I may get into trouble for this blog. I have been meaning to write it for a while but what with marathon training and then the actual marathons it has been put on the back burner. Now with no impending races or another burning topic itching to escape my fingertips I can finally get to it. As runners we are vain, insecure and shallow. That’s probably a bit unfair, there maybe some very humble well adjusted runners with a rich and deep mental life. I however am not one of them, I am definitely vain, insecure and shallow and I am pretty certain I am not the only runner like it.
Running vanity comes in many forms. Probably the most obvious one is that we want to be a bit skinnier. Lots and lots of people start running because they want to loose a bit of weight. If you want to be fat don’t run, preserve your calories, because running is the most efficient way to burn calories known to man or woman. We check ourselves in the mirror pat our midriff and complain about how many calories we need to run off. If it’s a choice between giving up cake or running shit loads well, I really like cake. Body shape is not the only way we can be vain, and although I am tainted with the weight obsession I really want people to think of me as fit and fast. Indeed I relish in being faster and fitter than most people I meet (runners excluded) on a daily basis. Even at the beginning of my running journey I took a certain vain pride in looking at my work colleagues and knowing they couldn’t even walk 5k without having to stop for a rest let alone run one, and this attitude brings me to the insecurity.

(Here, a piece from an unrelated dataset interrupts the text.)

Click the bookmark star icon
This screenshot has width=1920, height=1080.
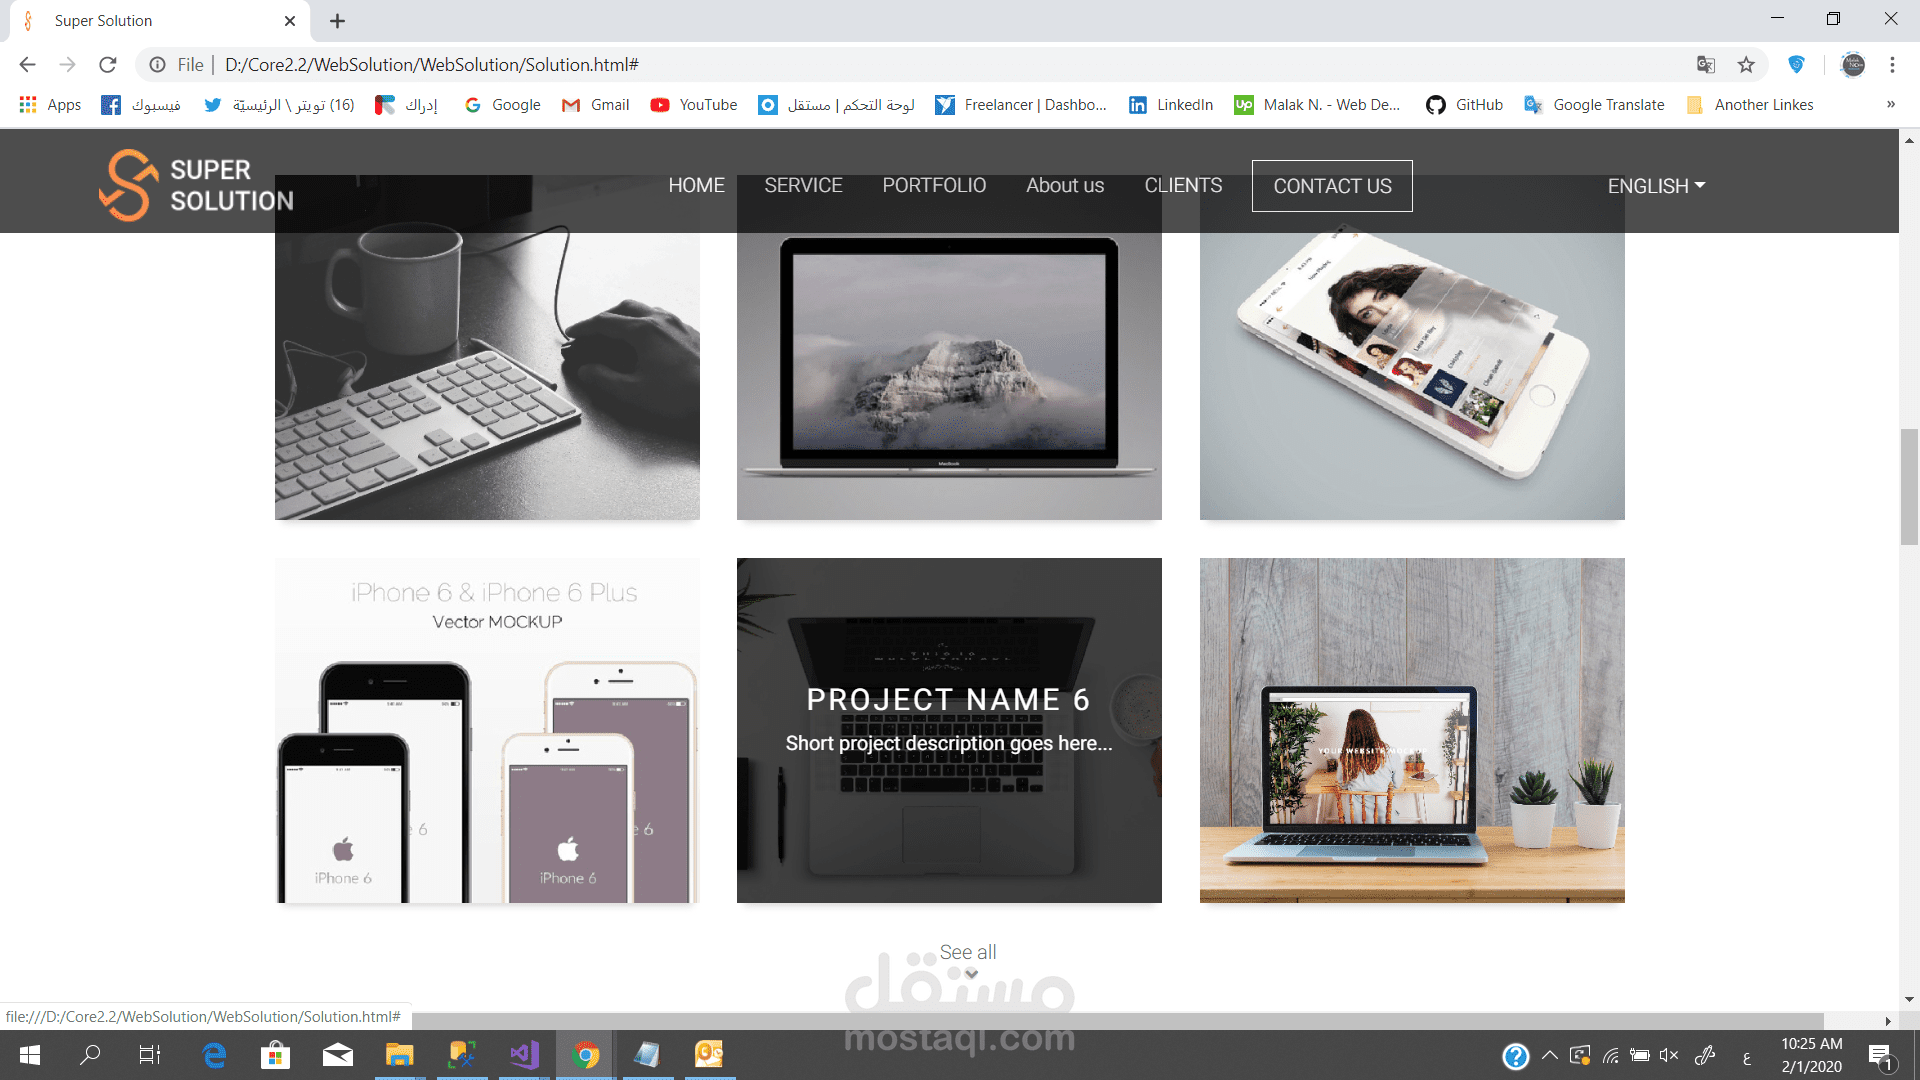(x=1746, y=65)
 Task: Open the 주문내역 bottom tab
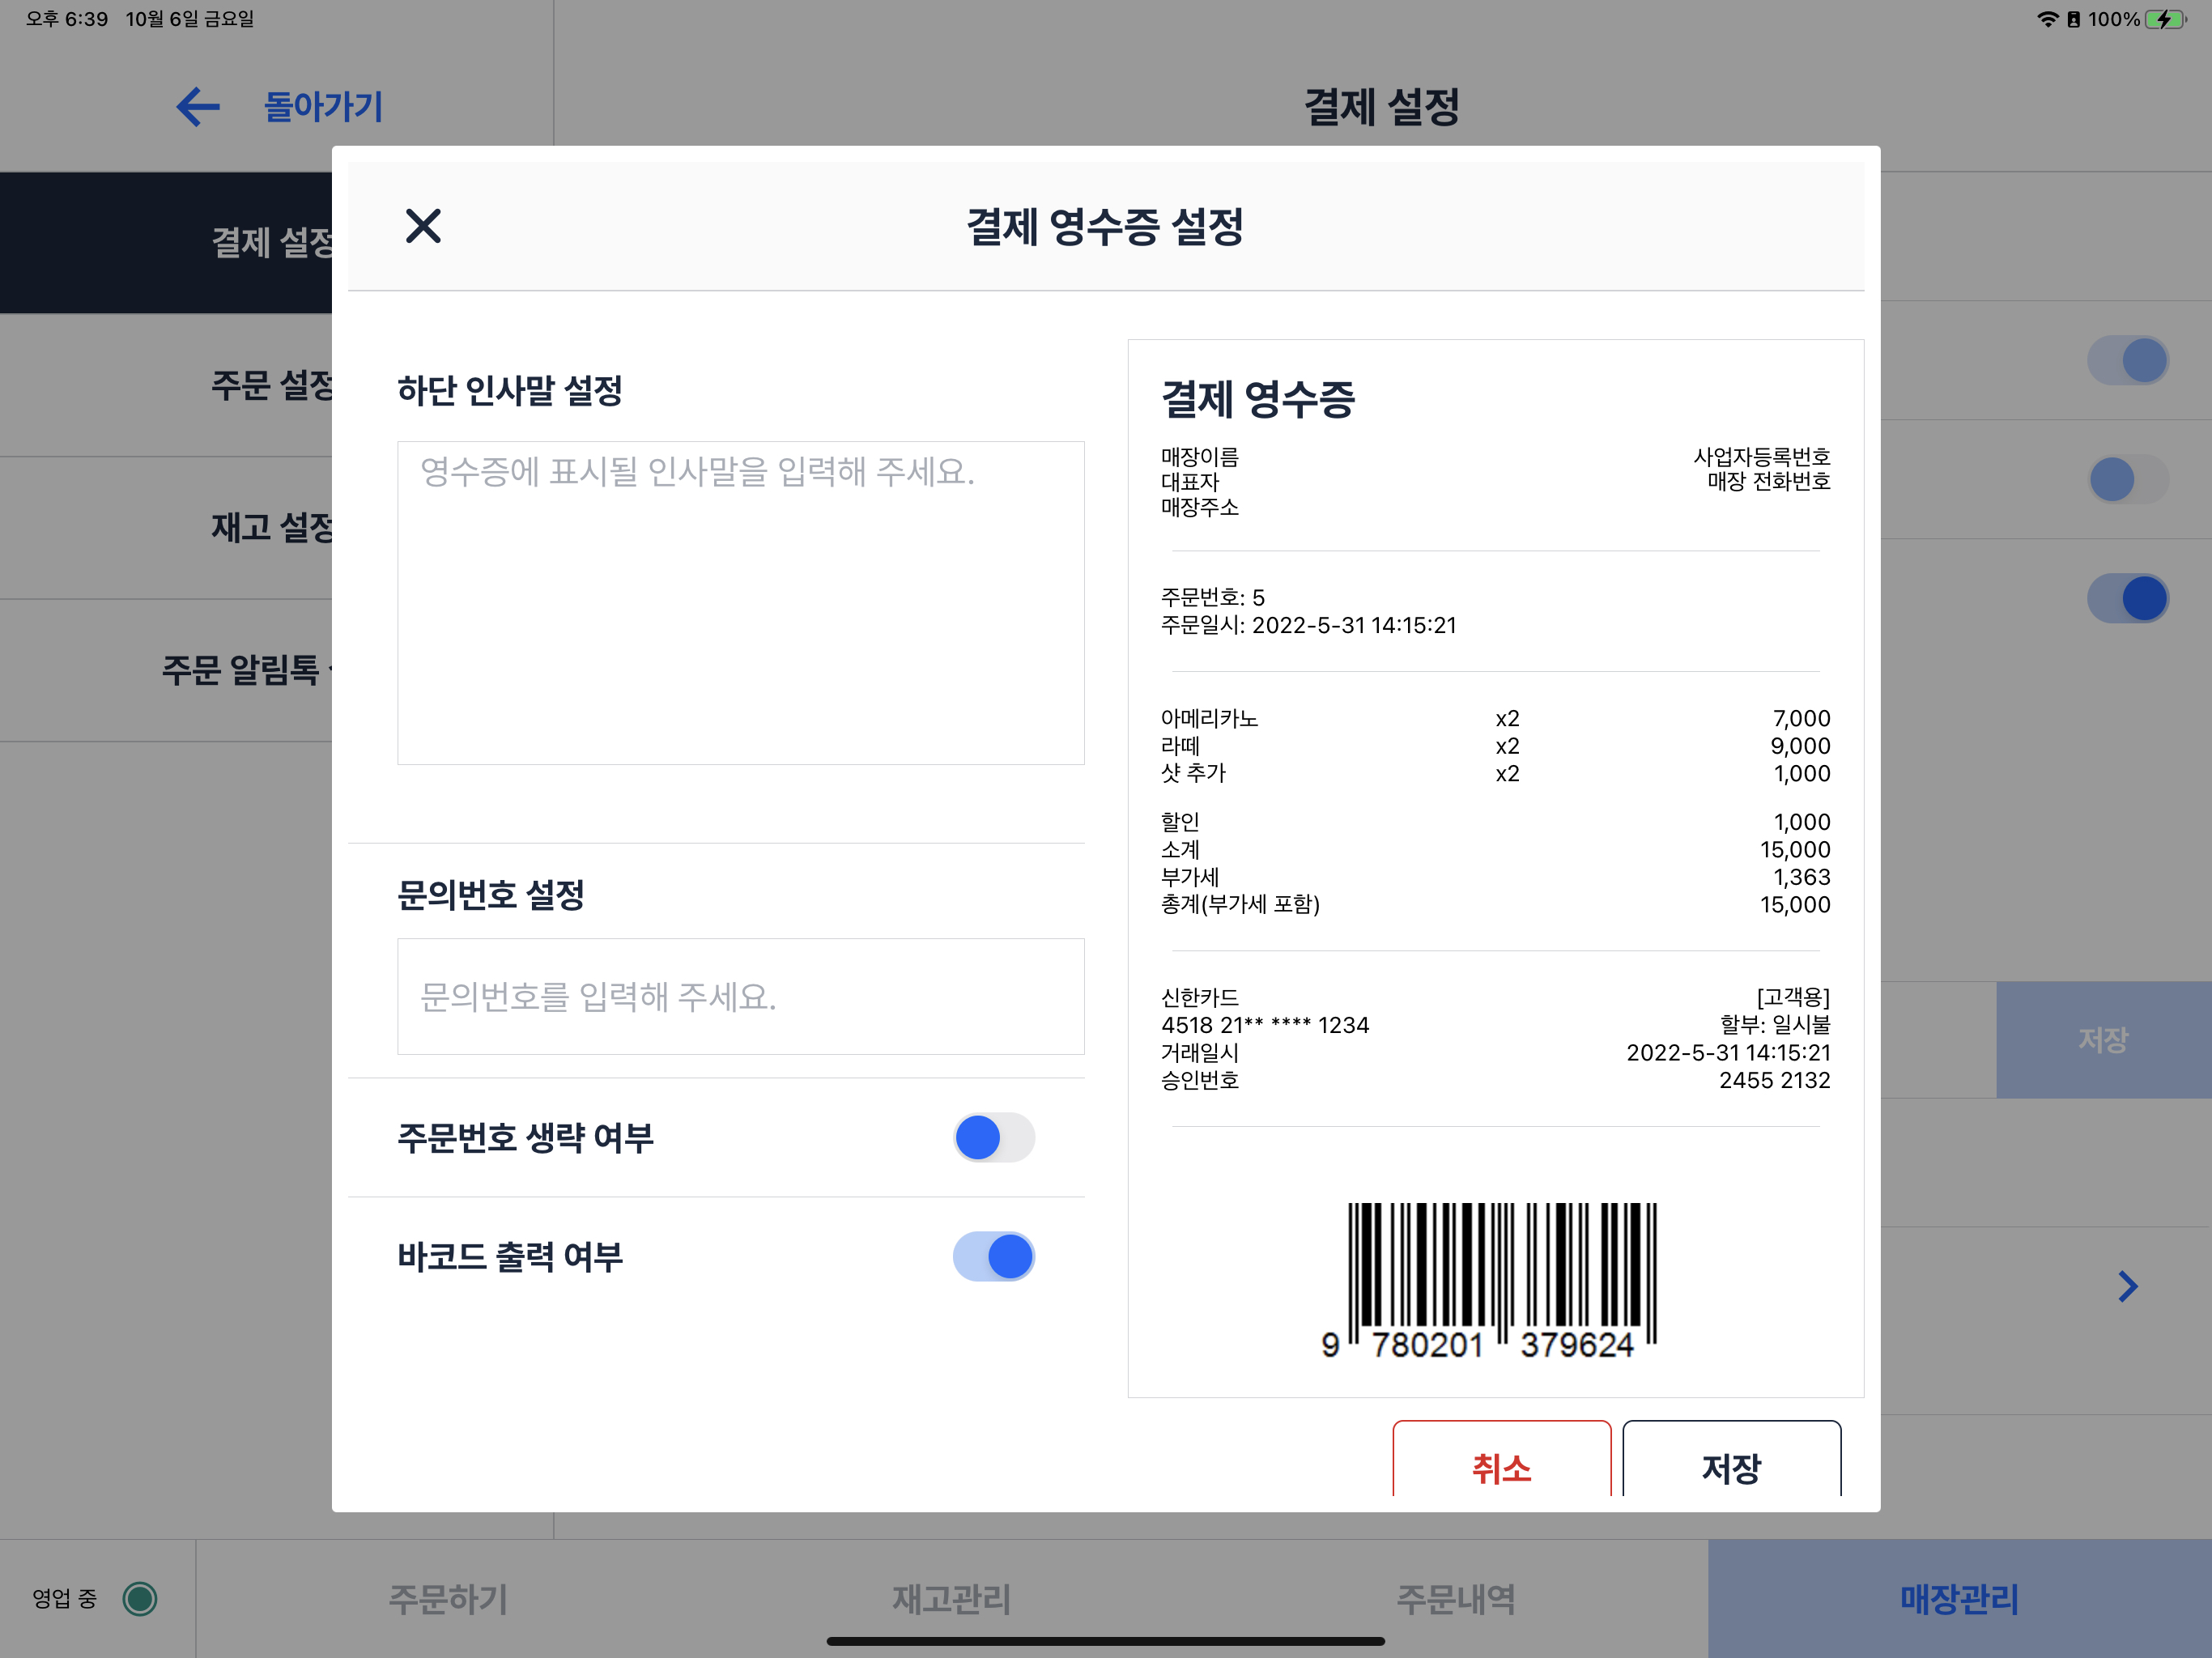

If I was well adjusted and secure in my own self I wouldn’t feel the need to demonstrate my superiority by running so bloody much. I wouldn’t worry that the cake I had for breakfast was going to make me less attractive, or that if I was unable to run for a few months I would slow down to a wading through treacle speed. All of these worries are entirely delusional though, nobody really cares about my running apart from a few other runners and, a slice of cake on it’s own will not make a huge difference to my waistline. It doesn’t stop the insecurities buzzing around my brainbox like an irritating fly though. The irony is that the more I shore up my insecurities by running, the more my self esteem and self image is wrapped up in that running. I identify so much as a runner now that when somebody asks me what I do I tend to reply with ‘marathons’ rather than telling them my job or anything else. Yes my insecurities have led me to a bit of an obsession but, I am fine with that. At least I know how I value myself and have ways that I can rationalise my value, and work to make it better. Of course the flip side is that if targets are not met it can be a bit of a fall. Still being shallow can help with that.
The nice thing about being shallow is that life is so much more simple. You don’t have to be 2 faced, you don’t need a head full of kittens and unicorns, you don’t even need to be particularly vain, though it helps. What you need to be shallow is a narrow focus without a lot of hidden depths and, as a runner that’s what I am. My focus is unsurprisingly my running and nearly everything I do is considered in those terms. I used to drive a car to work every morning until I realised that if I had a bike I could squeeze in 40 mins of cross training in the morning and, as a bonus get to work more cheaply. Yes I am that sad. It also
means that I know how to deal with those small upsets in life like a marriage breakup, or even something really important like failing to hit a time in a target race. Just run more. It doesn’t always help but at least I am not left flailing around without any clue as to what to do.
There you have it, vain, insecure and shallow but, happy enough with it. A simple life for a simple chap. In fact the only thing that really bothers me is suddenly developing hidden depths, I can’t imagine anything worse. If that were to happen it might be I have to give up my running and become some kind of writer or philosopher and, what kind of a life is that?